5 Thereupon the prefects of the guard, perceiving that the aversion in which Commodus was held was all on account of Saoterus, whose power the Roman people could not endure, courteously escorted this man away from the Palace under pretext of a sacrifice, and then, as he was returning to his villa, had him assassinated by their private agents. 6 But this deed enraged Commodus more than the plot against himself. 7 Paternus, the instigator of this murder, who was believed to have been an accomplice in the plot to assassinate Commodus and had certainly sought to prevent any far-reaching punishment of that conspiracy, was now, at the instigation of Tigidius, dismissed from the command of the praetorian guard by the expedient of conferring on him the honour of the broad stripe. 8 And a few days thereafter, Commodus accused him of plotting, saying that the daughter of Paternus had been betrothed to the son of Julianus with the understanding that Julianus would be raised to the throne. On this pretext he executed Paternus and Julianus, and also Vitruvius Secundus, a very dear friend of Paternus, who had charge of the imperial correspondence. 9 Besides this, he exterminated the whole house of the Quintilii, because Sextus, the son of Condianus, by pretending death, it was said, had made his escape in order to raise a revolt. 10 Vitrasia Faustina, Velius Rufus, and Egnatius Capito, a man of consular rank, were all slain. 11 Aemilius Iuncus and Atilius Severus, the consuls, were driven into exile. And against many others he vented his rage in various ways.

:: YOUR TASK ::
Copy out the entire passage above about Commodus and the killings that followed the death of Saoterus, word for word.

:: SUPPLIED DATA ::

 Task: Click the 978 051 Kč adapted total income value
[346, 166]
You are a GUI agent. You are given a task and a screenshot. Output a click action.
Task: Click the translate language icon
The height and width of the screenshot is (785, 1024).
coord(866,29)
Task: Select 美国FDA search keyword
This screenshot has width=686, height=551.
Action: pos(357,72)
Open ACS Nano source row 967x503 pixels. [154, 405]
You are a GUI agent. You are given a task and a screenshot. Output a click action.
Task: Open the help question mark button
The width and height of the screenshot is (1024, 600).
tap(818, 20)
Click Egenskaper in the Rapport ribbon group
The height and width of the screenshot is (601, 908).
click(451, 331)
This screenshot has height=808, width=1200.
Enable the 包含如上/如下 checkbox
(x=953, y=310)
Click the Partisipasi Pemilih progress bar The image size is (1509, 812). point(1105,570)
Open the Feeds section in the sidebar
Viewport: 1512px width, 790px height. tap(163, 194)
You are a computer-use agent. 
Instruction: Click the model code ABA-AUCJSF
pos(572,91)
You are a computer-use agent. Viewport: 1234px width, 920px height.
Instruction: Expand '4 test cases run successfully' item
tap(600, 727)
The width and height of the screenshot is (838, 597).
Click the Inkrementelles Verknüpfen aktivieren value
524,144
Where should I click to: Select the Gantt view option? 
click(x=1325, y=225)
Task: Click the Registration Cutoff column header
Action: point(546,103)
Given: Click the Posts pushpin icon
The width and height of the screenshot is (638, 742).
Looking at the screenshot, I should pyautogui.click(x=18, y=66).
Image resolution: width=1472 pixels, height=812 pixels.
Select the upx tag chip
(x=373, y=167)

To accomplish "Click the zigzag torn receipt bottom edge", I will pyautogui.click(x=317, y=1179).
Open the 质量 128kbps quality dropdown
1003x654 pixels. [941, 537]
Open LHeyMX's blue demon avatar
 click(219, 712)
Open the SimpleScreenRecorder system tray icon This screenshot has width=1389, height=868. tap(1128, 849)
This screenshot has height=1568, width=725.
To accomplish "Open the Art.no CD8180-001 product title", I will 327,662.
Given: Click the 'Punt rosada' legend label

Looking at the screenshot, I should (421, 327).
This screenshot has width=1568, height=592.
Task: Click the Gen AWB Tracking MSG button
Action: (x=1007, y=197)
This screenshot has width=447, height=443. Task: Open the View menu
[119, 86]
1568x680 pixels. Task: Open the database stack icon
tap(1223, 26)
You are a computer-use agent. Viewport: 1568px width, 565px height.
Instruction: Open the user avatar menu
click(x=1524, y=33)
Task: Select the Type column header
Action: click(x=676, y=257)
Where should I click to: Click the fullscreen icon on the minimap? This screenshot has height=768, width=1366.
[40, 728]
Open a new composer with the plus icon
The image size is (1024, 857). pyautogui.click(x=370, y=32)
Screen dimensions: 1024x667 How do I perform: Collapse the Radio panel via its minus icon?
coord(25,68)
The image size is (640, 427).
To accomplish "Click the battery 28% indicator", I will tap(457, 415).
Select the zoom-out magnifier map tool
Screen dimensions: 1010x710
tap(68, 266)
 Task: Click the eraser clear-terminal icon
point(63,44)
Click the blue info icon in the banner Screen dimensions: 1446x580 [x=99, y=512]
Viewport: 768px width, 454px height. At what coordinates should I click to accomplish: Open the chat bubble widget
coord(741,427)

:: TASK SOLUTION ::
5 Thereupon the prefects of the guard, perceiving that the aversion in which Commodus was held was all on account of Saoterus, whose power the Roman people could not endure, courteously escorted this man away from the Palace under pretext of a sacrifice, and then, as he was returning to his villa, had him assassinated by their private agents. 6 But this deed enraged Commodus more than the plot against himself. 7 Paternus, the instigator of this murder, who was believed to have been an accomplice in the plot to assassinate Commodus and had certainly sought to prevent any far-reaching punishment of that conspiracy, was now, at the instigation of Tigidius, dismissed from the command of the praetorian guard by the expedient of conferring on him the honour of the broad stripe. 8 And a few days thereafter, Commodus accused him of plotting, saying that the daughter of Paternus had been betrothed to the son of Julianus with the understanding that Julianus would be raised to the throne. On this pretext he executed Paternus and Julianus, and also Vitruvius Secundus, a very dear friend of Paternus, who had charge of the imperial correspondence. 9 Besides this, he exterminated the whole house of the Quintilii, because Sextus, the son of Condianus, by pretending death, it was said, had made his escape in order to raise a revolt. 10 Vitrasia Faustina, Velius Rufus, and Egnatius Capito, a man of consular rank, were all slain. 11 Aemilius Iuncus and Atilius Severus, the consuls, were driven into exile. And against many others he vented his rage in various ways.